Source extract.
Comments will need a reference to the news item they are commenting on, the actual comment (of course!) and when the comment was made. You might want to keep the name of the person making the comment, their email address and a url for their website. For our example, only existing authors will be able to comment.

The answers will tell us exactly how your CMS will work and how the database will need to be designed, so it's quite important to get as much information as you can at the start. Even though you haven't started yet, you may also need to consider "feature requests". If you hear a suggestion about putting news in multiple categories (you may hear "I'd like to be able to do this but I don't need to right now"), build the database with this in mind. It may add a bit of extra work now, but it's easier to do at the start than it is later on when you have to redesign everything!

How you design the database can affect speed as well. A poorly designed database is very difficult to use, add features to, or speed up. If you have to do complicated queries or have to perform complex calculations to work out searching, it's going to be hard to speed this up.

As you can see, database design can get quite difficult, the key is not to rush it and try to think about everything you need to do before you start. Brainstorm with others about what you might need, get them to take a look at your feature lists and questions and see if you're missing anything.

Dataset records.
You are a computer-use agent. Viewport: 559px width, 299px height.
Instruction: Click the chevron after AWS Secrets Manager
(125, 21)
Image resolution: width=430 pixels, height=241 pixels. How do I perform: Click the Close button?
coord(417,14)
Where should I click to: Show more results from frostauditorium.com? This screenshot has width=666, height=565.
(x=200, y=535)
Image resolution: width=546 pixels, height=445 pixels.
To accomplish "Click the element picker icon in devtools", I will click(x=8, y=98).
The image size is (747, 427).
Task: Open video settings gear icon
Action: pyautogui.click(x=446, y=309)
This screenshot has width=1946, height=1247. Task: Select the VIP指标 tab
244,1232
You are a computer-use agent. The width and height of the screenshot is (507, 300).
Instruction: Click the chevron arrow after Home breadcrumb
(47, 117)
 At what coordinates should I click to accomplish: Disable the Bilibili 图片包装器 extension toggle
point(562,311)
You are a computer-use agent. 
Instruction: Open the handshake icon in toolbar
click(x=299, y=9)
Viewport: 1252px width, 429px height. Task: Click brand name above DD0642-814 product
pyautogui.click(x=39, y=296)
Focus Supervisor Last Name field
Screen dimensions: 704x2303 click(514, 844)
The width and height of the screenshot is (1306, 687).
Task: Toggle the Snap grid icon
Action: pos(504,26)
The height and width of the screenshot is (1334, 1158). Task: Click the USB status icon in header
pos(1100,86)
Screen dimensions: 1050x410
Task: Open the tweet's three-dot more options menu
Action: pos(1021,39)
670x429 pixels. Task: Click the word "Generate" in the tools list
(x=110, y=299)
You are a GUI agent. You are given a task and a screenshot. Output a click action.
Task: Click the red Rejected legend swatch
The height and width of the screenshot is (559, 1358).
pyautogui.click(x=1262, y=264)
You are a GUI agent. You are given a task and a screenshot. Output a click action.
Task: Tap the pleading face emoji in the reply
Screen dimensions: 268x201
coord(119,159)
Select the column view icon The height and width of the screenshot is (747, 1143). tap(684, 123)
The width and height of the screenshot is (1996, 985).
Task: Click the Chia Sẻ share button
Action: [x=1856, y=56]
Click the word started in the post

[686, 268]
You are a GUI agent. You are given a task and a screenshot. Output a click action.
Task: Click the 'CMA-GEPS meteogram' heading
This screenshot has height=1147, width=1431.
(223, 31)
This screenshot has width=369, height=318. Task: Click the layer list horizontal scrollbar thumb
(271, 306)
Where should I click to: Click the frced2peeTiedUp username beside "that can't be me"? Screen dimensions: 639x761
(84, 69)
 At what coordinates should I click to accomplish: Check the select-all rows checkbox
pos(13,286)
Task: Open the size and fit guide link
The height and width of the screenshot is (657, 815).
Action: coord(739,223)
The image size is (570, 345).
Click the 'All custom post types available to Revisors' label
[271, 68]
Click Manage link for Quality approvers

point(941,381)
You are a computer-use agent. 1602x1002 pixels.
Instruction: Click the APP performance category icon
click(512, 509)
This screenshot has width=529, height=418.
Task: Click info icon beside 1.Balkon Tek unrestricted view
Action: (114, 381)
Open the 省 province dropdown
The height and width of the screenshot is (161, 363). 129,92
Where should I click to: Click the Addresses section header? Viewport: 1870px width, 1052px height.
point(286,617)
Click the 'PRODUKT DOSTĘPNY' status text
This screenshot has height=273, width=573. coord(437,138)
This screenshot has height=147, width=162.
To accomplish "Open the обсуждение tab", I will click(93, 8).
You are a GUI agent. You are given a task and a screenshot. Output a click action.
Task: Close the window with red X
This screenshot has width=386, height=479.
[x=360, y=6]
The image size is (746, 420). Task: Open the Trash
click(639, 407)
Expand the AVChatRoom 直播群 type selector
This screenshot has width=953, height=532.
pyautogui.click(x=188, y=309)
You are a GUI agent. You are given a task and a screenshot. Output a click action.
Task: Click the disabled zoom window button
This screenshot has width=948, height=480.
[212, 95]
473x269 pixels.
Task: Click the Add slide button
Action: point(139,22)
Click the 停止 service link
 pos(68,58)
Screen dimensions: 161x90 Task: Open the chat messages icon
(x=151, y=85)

Task. Output the passage from the text on database design, starting with "As you can see, database" and going on through "you're missing anything.". The entries have no connection to the text on database design.

Expected answer.
As you can see, database design can get quite difficult, the key is not to rush it and try to think about everything you need to do before you start. Brainstorm with others about what you might need, get them to take a look at your feature lists and questions and see if you're missing anything.